In addition, the EIS addressed socioeconomics, cultural factors, health and safety, transportation, environmental justice, aesthetics, accidents/sabotage and the strategies to mitigate potential related issues.
Whether the Proposed Action or Action Alternative was implemented, the EIS team found that the construction and operation of the integrated biorefinery would result in some beneficial changes to the environment and community.
For instance, the biorefinery is expected to employ up to 230 to 260 workers (Action Alternative and Proposed Action, respectively) during the peak of construction and would employ from 34 to 43 workers during the expected 30 years of operations. This would result in an annual infusion of earnings into the regional economy of about $16 to $16.6 million a year during construction and $3.5 to $4.4 million a year during operations. This does not include the sale of biomass for facility feedstock and the resulting infusion of income to suppliers.

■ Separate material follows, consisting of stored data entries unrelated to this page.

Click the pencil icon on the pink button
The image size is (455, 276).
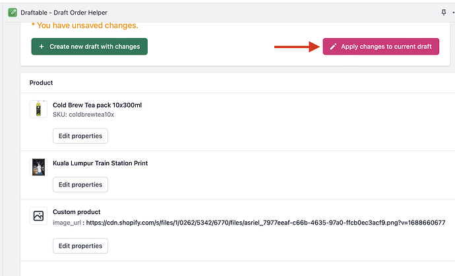[333, 47]
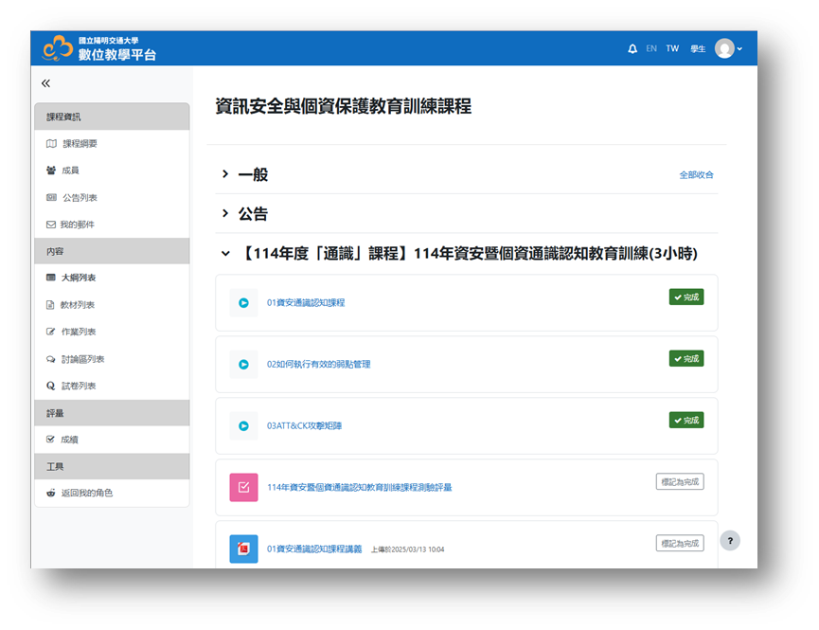Viewport: 819px width, 630px height.
Task: Collapse the sidebar with double-chevron icon
Action: point(46,84)
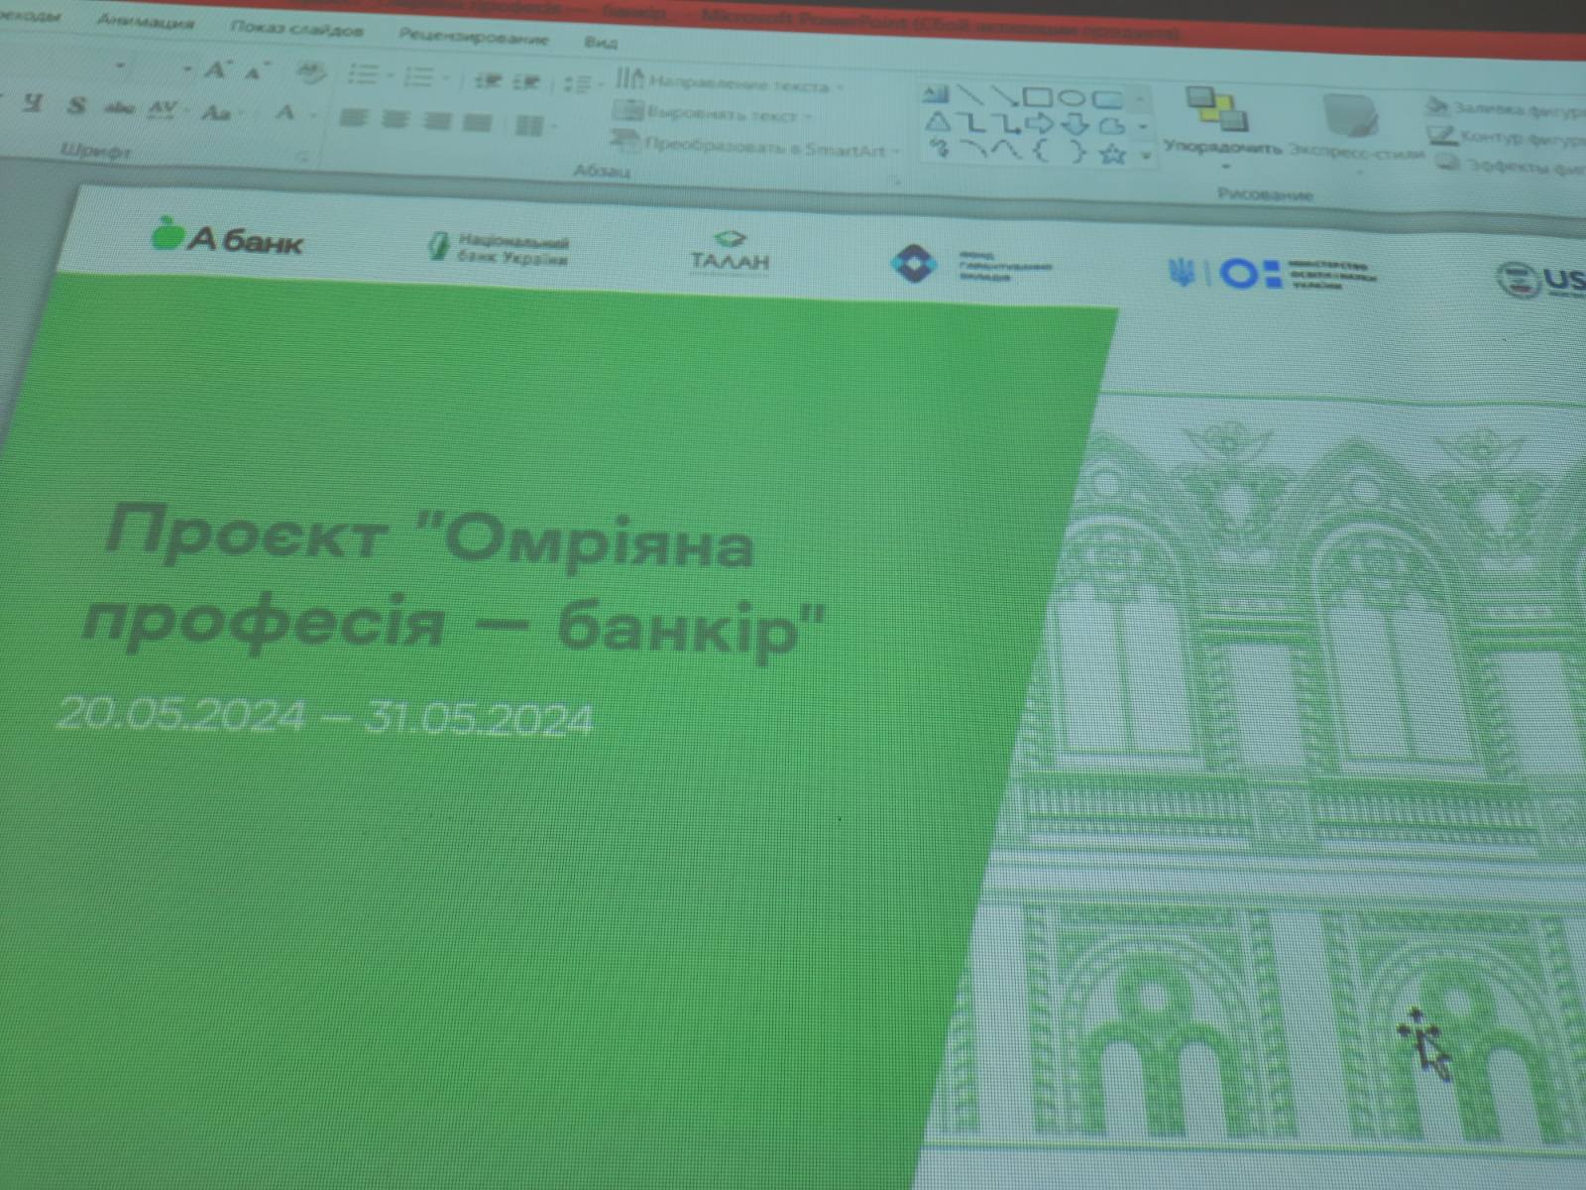
Task: Choose the right arrow shape
Action: (1041, 124)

Under the Proposed Action, the biorefinery would produce electricity via a high-pressure, steam-condensing turbine generator. Biomass boilers would be used to produce steam. Steam would be used for ethanol production processes and electricity production. The DOE estimated that during normal biorefinery operations, the co-generation component of the facility would provide 75 MW of electrical power to the regional transmission grid.

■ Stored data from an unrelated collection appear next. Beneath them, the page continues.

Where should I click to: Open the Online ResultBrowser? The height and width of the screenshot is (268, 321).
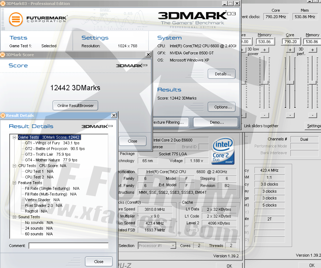point(75,106)
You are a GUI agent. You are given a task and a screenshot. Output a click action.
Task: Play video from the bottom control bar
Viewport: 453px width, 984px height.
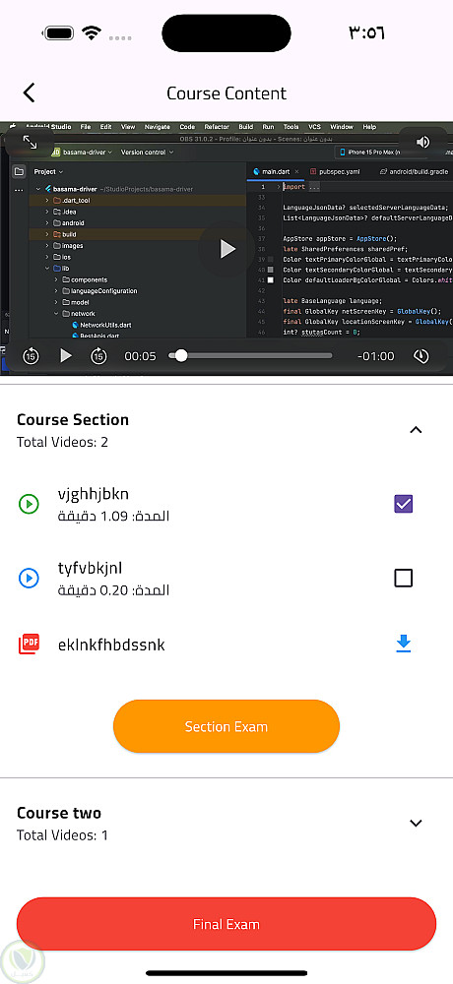65,356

The projected additional power from the biorefinery would represent about 5.8 percent of the production capacity in the western-central region of Kansas, but only about 0.18 percent of current summer demand in the Southwest Power Pool. The DOE projected that there will be a continued demand for the electrical power that would be generated by the biorefinery under the Proposed Action, even if that production is only a minor portion of the regional demand.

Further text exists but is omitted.